* **THE PROBLEM**
From the line containing "Screen dimensions: 634x550" through the last line below, copy every line exactly, leaving out the pictures.

========

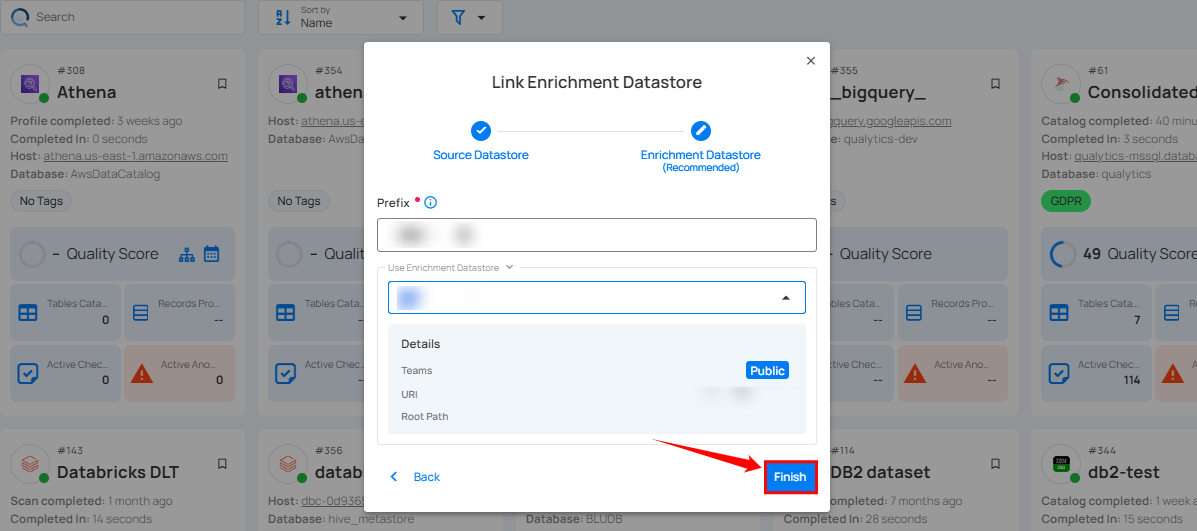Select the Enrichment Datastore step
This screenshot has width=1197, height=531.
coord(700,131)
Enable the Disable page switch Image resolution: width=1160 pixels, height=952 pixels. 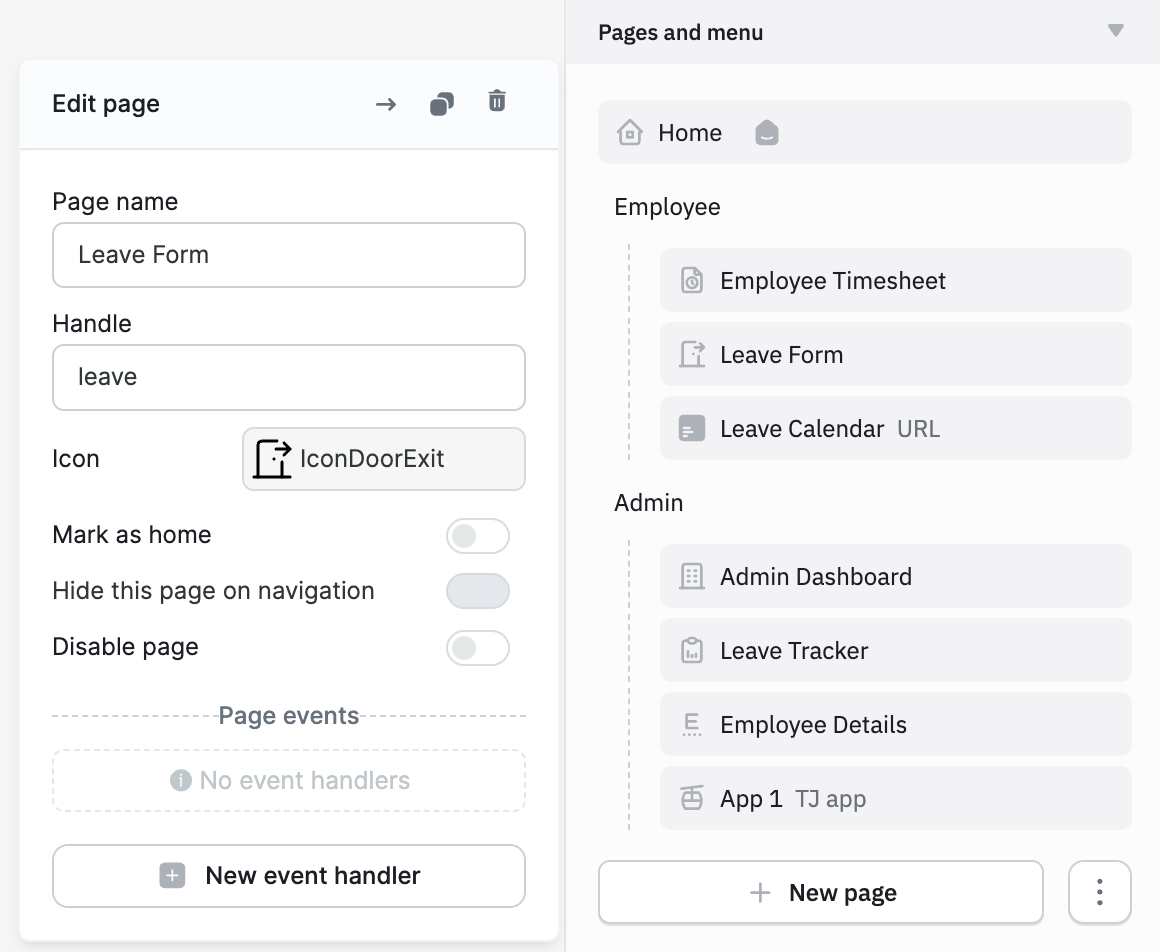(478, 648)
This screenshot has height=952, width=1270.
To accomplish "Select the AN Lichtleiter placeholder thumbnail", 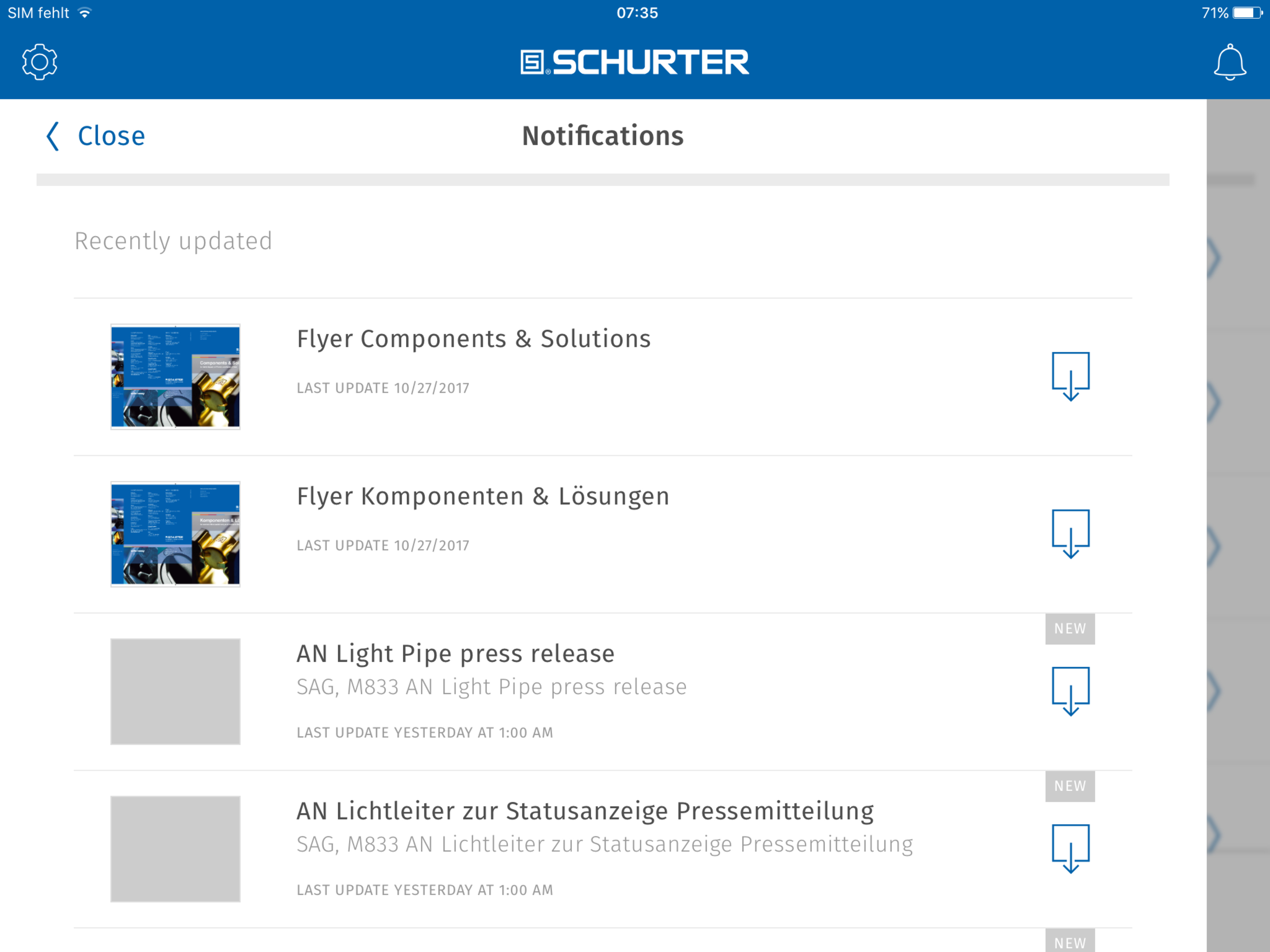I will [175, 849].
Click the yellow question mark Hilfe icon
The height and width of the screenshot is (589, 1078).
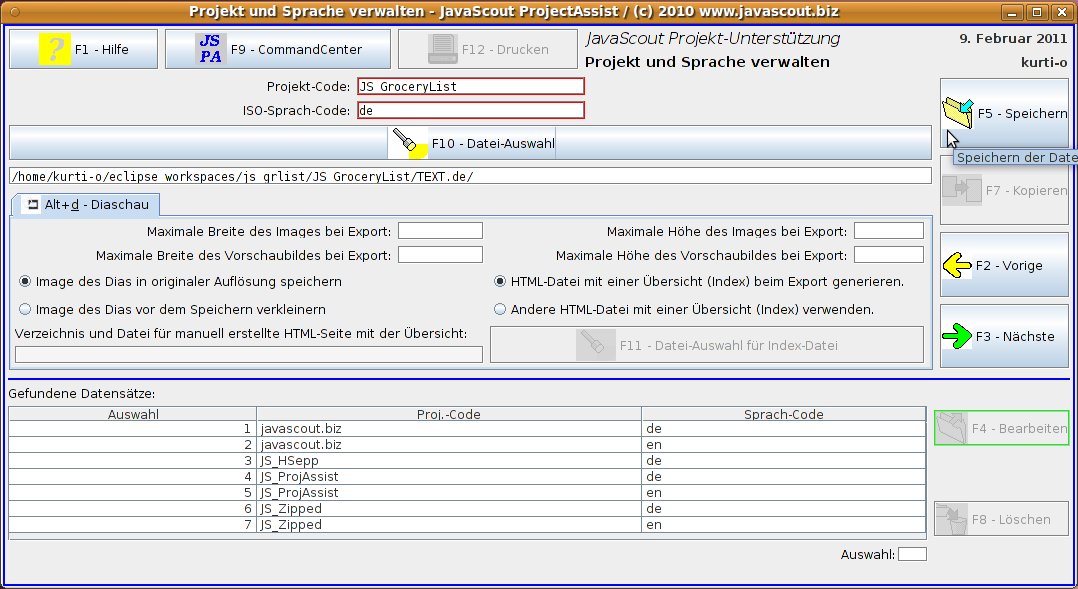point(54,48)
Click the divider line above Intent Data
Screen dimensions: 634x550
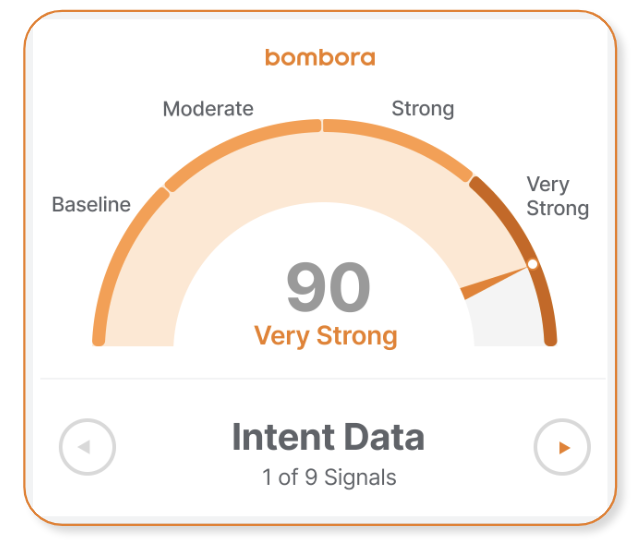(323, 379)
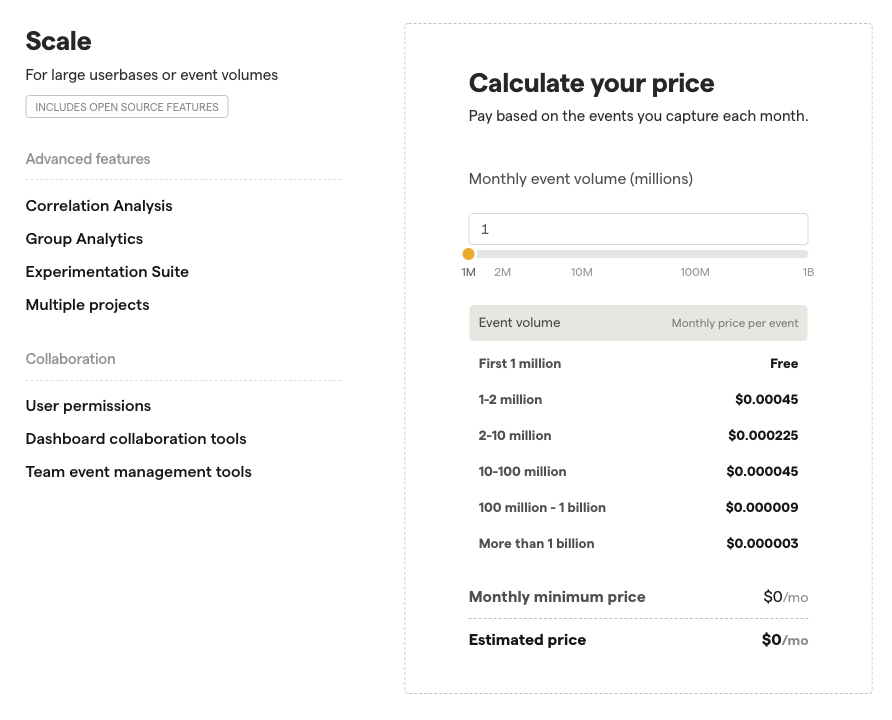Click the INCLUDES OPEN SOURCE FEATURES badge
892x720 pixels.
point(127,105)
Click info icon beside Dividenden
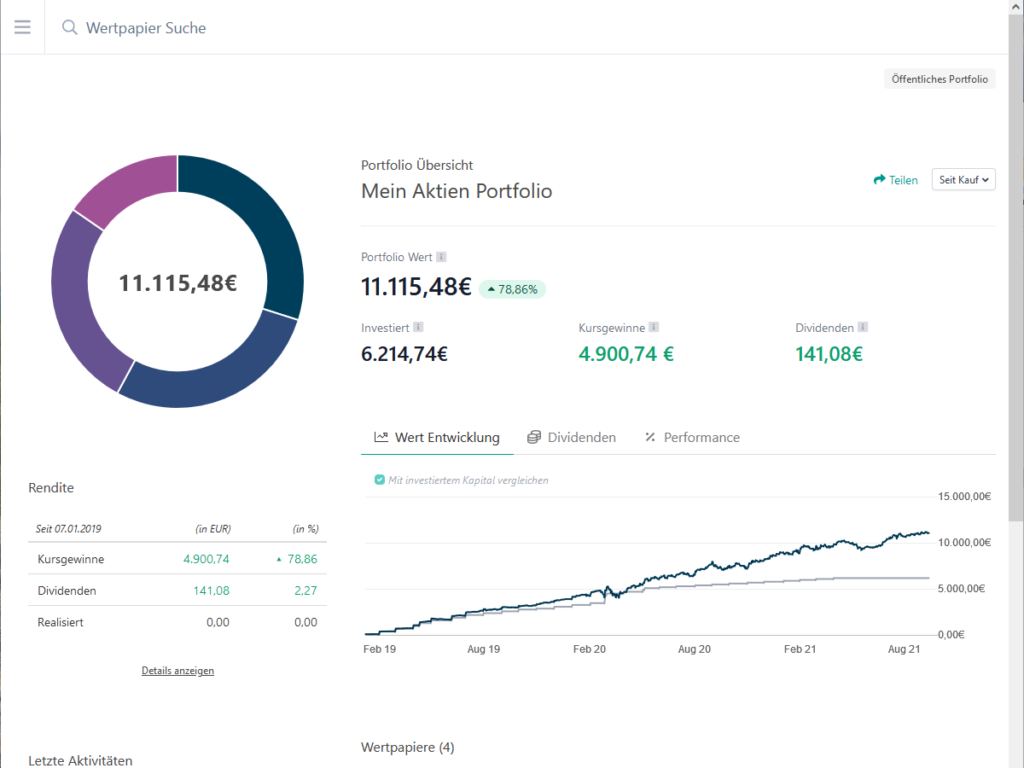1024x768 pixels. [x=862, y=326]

========

* **TASK ANSWER**
Screen dimensions: 634x550
(323, 379)
Click the INCLUDES OPEN SOURCE FEATURES badge
892x720 pixels.
point(127,105)
Click info icon beside Dividenden
1024x768 pixels. [x=862, y=326]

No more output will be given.